Other libraries of interest

Part of the following librairies address an incresingly common problem: what happens if the data we wish to analyze is “big data”?

We learned how to use Numpy, Pandas, and Xarray to analyze various types of environmental data. There are obviously many others useful libraries, especially when it comes to Big data.

Note

Big data is data sets that are so voluminous and complex that traditional data processing application software are inadequate to deal with them.

By this definition, most of the dataset we are regularly confronted to in environmental science (actually in Earth science more generally) are big data.

Faster array manipulation

../_images/daskzarr.png

Dask provides advanced parallelism for analytics. It is developed in coordination with other community projects like NumPy, pandas, and scikit-learn.

Zarr is a format for the storage of chunked, compressed, N-dimensional arrays that depends on Numpy.

Data loading libraries

Intake is a lightweight set of tools for loading and sharing data in data science projects.

Siphon allows efficient access to Unidata data hosted on a THREDDS Data Server.

NCI examples

../_images/NCI.png
  • A useful overview of the National Computing Infrastructure data collection and services can be found here.
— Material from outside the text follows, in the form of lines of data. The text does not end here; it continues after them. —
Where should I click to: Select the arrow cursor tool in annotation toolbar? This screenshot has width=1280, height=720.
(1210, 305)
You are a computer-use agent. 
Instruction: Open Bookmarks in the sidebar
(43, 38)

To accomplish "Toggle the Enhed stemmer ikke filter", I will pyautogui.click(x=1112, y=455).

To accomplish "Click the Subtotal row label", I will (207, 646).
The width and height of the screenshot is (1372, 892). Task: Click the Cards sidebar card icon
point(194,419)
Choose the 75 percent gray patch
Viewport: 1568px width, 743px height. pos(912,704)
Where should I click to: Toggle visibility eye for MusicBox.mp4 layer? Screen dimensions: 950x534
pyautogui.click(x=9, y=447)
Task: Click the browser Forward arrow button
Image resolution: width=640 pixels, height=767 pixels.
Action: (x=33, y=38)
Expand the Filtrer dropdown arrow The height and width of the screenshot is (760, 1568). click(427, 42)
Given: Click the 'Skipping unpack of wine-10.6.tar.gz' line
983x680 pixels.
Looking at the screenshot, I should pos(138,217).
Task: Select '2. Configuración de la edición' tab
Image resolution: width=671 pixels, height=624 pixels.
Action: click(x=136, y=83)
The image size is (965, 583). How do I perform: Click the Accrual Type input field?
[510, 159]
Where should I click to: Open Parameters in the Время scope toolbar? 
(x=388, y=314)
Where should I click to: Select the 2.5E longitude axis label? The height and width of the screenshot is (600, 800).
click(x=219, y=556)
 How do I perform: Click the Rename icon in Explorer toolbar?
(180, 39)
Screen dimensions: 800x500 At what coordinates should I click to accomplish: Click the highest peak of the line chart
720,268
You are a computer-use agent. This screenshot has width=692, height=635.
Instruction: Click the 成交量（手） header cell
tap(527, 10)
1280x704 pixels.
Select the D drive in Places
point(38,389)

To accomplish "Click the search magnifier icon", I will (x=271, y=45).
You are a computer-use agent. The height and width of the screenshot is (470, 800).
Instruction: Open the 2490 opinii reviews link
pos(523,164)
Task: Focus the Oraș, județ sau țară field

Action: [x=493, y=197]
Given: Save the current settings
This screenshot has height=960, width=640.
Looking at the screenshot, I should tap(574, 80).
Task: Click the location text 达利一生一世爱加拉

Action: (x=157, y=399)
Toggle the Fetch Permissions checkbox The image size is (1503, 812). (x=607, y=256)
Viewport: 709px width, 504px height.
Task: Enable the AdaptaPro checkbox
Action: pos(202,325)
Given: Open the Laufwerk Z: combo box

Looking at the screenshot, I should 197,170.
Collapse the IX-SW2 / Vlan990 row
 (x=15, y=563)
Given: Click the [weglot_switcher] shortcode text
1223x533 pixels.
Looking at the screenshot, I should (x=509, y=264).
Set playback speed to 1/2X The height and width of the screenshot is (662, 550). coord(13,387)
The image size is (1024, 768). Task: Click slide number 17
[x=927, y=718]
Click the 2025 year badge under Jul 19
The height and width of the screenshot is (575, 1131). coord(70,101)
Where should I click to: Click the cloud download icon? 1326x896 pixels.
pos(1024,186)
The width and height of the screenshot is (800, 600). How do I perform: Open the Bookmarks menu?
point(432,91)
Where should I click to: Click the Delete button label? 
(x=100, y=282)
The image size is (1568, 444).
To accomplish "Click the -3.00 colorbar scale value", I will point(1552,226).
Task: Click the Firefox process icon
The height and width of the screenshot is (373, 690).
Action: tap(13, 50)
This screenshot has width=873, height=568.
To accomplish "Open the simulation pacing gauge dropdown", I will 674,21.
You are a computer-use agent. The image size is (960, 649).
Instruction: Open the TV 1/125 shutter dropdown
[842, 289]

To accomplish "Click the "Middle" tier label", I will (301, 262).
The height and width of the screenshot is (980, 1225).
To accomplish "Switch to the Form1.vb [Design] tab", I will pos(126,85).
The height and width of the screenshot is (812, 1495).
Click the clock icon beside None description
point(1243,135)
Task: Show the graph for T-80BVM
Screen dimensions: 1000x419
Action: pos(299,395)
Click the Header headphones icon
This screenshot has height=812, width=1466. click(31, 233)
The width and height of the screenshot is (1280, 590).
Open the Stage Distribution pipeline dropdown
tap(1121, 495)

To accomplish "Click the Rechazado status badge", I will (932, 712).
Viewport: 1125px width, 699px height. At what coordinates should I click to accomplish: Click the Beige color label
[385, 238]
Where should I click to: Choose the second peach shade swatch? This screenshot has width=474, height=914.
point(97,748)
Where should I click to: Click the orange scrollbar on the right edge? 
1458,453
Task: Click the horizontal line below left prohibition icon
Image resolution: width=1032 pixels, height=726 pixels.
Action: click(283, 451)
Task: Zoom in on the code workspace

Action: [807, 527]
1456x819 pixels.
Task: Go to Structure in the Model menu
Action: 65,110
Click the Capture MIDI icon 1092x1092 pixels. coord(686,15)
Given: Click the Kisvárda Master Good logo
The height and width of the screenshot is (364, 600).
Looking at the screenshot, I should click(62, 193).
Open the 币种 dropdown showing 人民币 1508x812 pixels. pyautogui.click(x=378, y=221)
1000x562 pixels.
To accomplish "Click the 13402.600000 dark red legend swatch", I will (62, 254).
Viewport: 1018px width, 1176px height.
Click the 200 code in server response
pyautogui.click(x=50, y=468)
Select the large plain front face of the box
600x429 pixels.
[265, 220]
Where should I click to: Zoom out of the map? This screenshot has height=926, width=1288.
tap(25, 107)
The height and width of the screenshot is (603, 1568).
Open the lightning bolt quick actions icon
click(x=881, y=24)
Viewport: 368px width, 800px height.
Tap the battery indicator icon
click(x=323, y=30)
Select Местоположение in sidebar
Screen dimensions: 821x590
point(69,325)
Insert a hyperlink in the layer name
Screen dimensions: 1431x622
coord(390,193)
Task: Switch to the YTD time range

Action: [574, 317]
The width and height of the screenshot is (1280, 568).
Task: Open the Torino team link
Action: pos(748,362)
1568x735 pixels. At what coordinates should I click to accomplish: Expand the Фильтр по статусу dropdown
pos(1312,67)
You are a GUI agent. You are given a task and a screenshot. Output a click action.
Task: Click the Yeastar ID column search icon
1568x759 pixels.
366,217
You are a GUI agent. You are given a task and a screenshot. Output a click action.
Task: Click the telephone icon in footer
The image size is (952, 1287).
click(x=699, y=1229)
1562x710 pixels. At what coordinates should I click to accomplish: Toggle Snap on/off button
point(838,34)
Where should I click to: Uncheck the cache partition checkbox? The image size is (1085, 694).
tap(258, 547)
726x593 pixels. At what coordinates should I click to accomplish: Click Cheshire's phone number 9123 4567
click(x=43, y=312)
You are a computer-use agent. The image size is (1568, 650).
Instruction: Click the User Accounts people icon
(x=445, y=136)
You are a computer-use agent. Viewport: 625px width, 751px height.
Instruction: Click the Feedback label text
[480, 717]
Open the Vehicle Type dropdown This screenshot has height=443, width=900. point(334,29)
Series of Jupyter notebooks examples are provided.

  • NCI Dask themed notebook tutorials demonstrate how to use Dask on data collections hosted at the NCI as well as data extracted from external databases (especially for eReefs models one can look at the following Dask_13_intensive_calculation_eReef.ipynb notebook).

  • NCI THREDDS demonstrate how to access data stored on NCI’s THREDDS Data Server using Jupyter notebooks.